Lo que más llamaba la atención de Conan Doyle era la sentida ambición de Bell: aplicar la ciencia a la detección del crimen. Y lo conseguía. Esa fue la razón inicial de que un viejo amigo le ofreciera una entrada al mundo del crimen, que tanto lo apasionaba. La petición era que Bell ayudara a resolver la misteriosa muerte de una mujer que había recibido múltiples puñaladas, pero que había sobrevivido en el hospital. En ese caso, el profesor descubrió que la responsable de la muerte no habían sido las heridas, sino una infección bacteriana producto de las puñaladas, en un tiempo en que se sabía poco y nada acerca de estos microorganismos.

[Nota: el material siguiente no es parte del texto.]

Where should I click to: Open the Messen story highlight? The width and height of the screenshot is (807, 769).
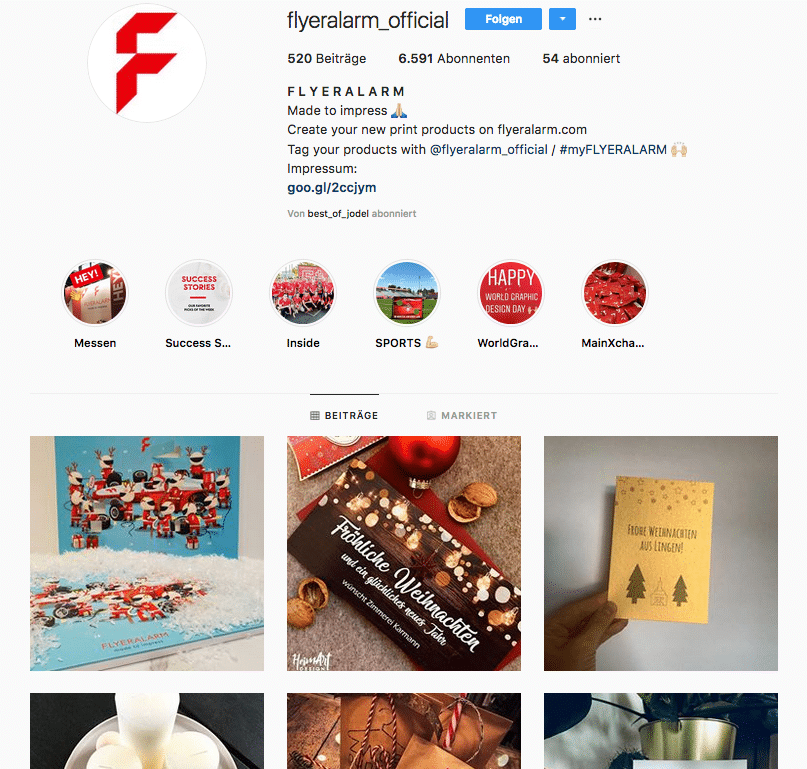point(95,293)
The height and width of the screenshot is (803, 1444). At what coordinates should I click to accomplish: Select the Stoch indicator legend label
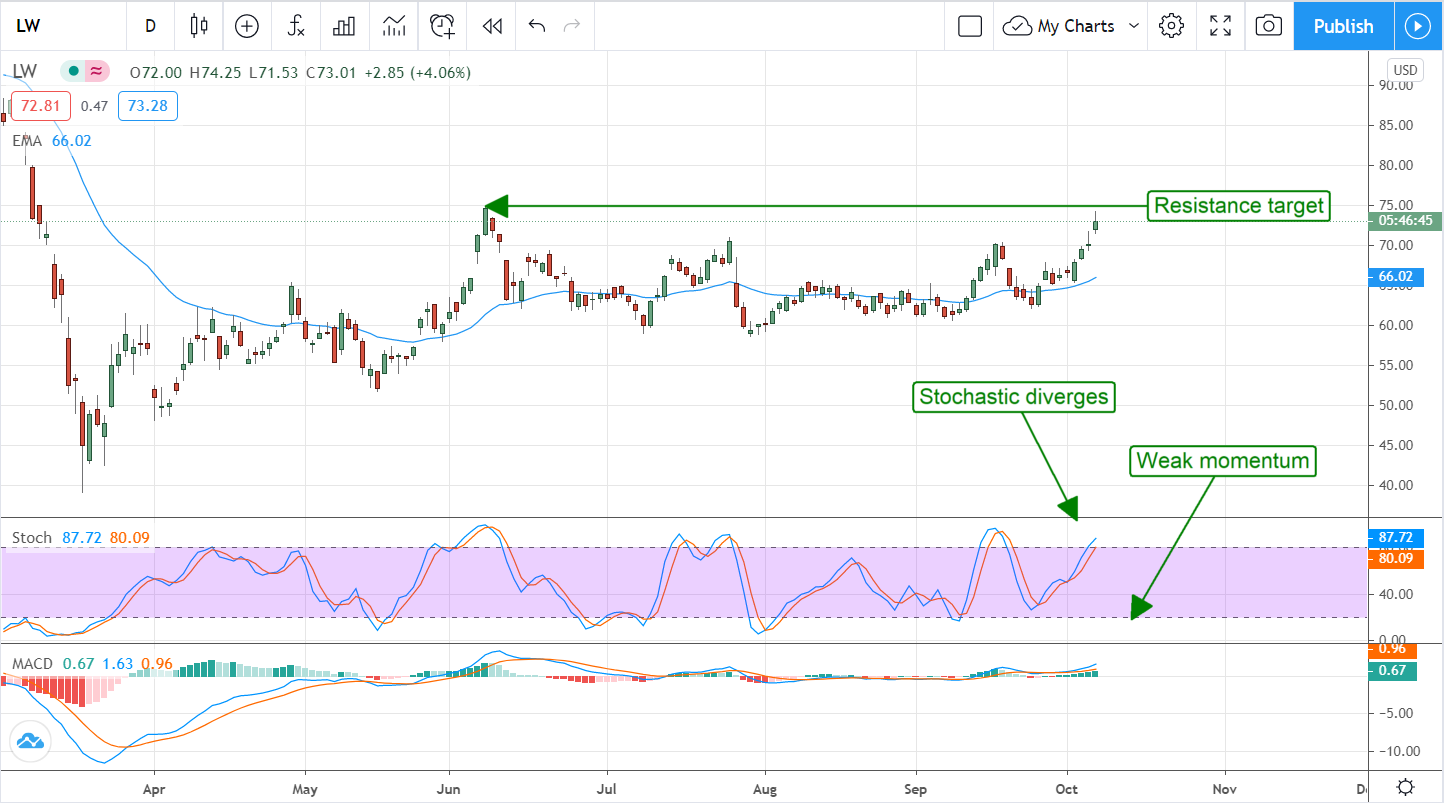31,538
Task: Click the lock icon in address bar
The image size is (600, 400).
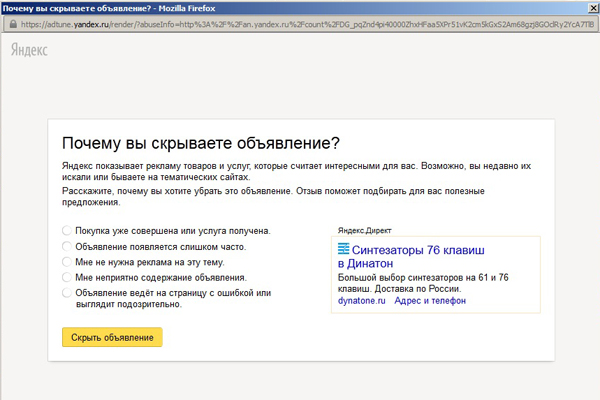Action: click(11, 25)
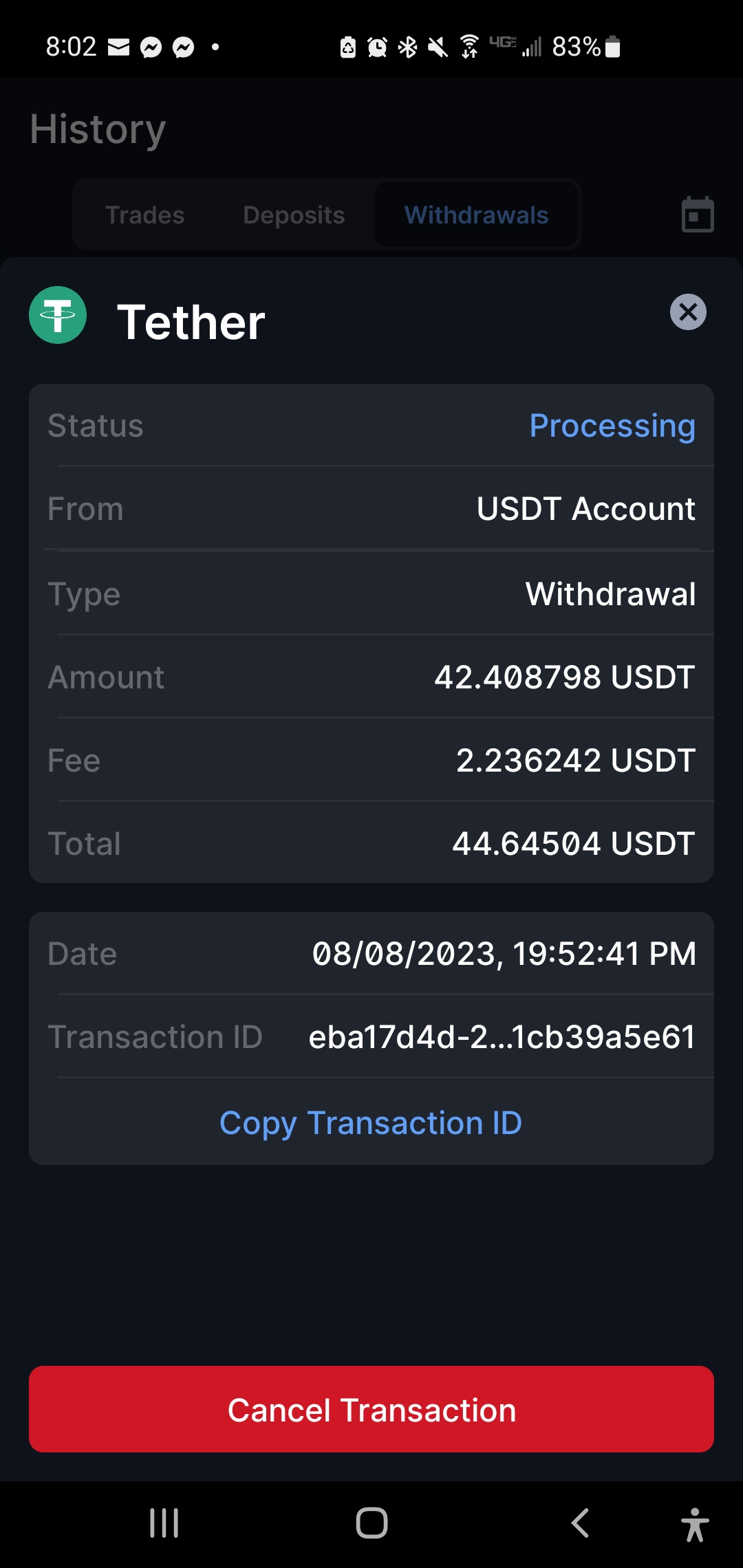Tap the accessibility figure icon
Image resolution: width=743 pixels, height=1568 pixels.
click(x=695, y=1524)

Una historia grafica este ingenio. Se cuenta que una vez le dijo a un paciente: “Sé que usted es un celador y toca las campanas los domingos en una iglesia de Northumberland, cerca de Tweed”. “Es cierto”, le respondió el hombre, “pero ¿cómo lo supo, si nunca le dije nada?” Bell se dio vuelta hacia sus estudiantes y señaló: “¿Se dan cuenta del acento de Northumberland en sus palabras, demasiado suave para ser del sur? Sólo se encuentra uno así cerca de Tweed. Luego, sus manos. ¿No notaron los callos en ellas por culpa de las cuerdas? Además, hoy es sábado, y cuando le pregunté si podía volver el lunes, respondió que tenía que llegar a su casa hoy en la noche. Así supe que tenía que tocar las campanas mañana. Muy fácil, señores, si sólo observan y suman dos más dos”.

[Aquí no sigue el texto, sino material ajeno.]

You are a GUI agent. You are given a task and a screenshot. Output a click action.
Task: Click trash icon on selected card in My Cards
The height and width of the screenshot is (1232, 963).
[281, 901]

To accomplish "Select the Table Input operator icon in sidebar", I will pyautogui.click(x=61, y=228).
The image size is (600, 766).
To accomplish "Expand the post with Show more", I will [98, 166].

En libros como Dr. Joe Bell: modelo para Sherlock Holmes, diversos historiadores han señalado que el trabajo de este académico era muy adelantado para su época, y se cree que probablemente fue uno de los primeros patólogos forenses que existió, como también uno de los primeros en usar una autopsia para resolver un crimen. Además, puso los primeros cimientos de lo que hoy se ha popularizado como CSI (Investigación de la Escena del Crimen, en inglés).

Conan Doyle trabajó un año junto a Bell y en 1881 egresó de la universidad. En ese momento comenzaría un nuevo período de dificultades. Iniciando su carrera profesional, abrió una pequeña consulta en la que lo que más escaseaba eran los pacientes, y como necesitaba mantenerse por sus propios medios, comenzó a escribir historias cortas, cuya publicación le entregaba algún dinero extra.

En la primavera inglesa de 1886 apareció su gran inspiración. Ahí nació la versión novelada de Joseph Bell, que con la publicación, en 1887, de su primera historia, A study in scarlet, llenaría de fama al autor.

Respecto de Bell, que en ese mismo período trataba de resolver los crímenes del destripador, la gloria es incierta, pues nunca se supo la identidad del asesino. Sin embargo, aun en este caso el misterio permanece, igual que en una de las aventuras de Sherlock Holmes: la historia asegura que el académico habría dado con un nombre certero del culpable, aunque los archivos con los que trabajó y donde aparecían sus resultados se perdieron antes de llegar a Scotland Yard.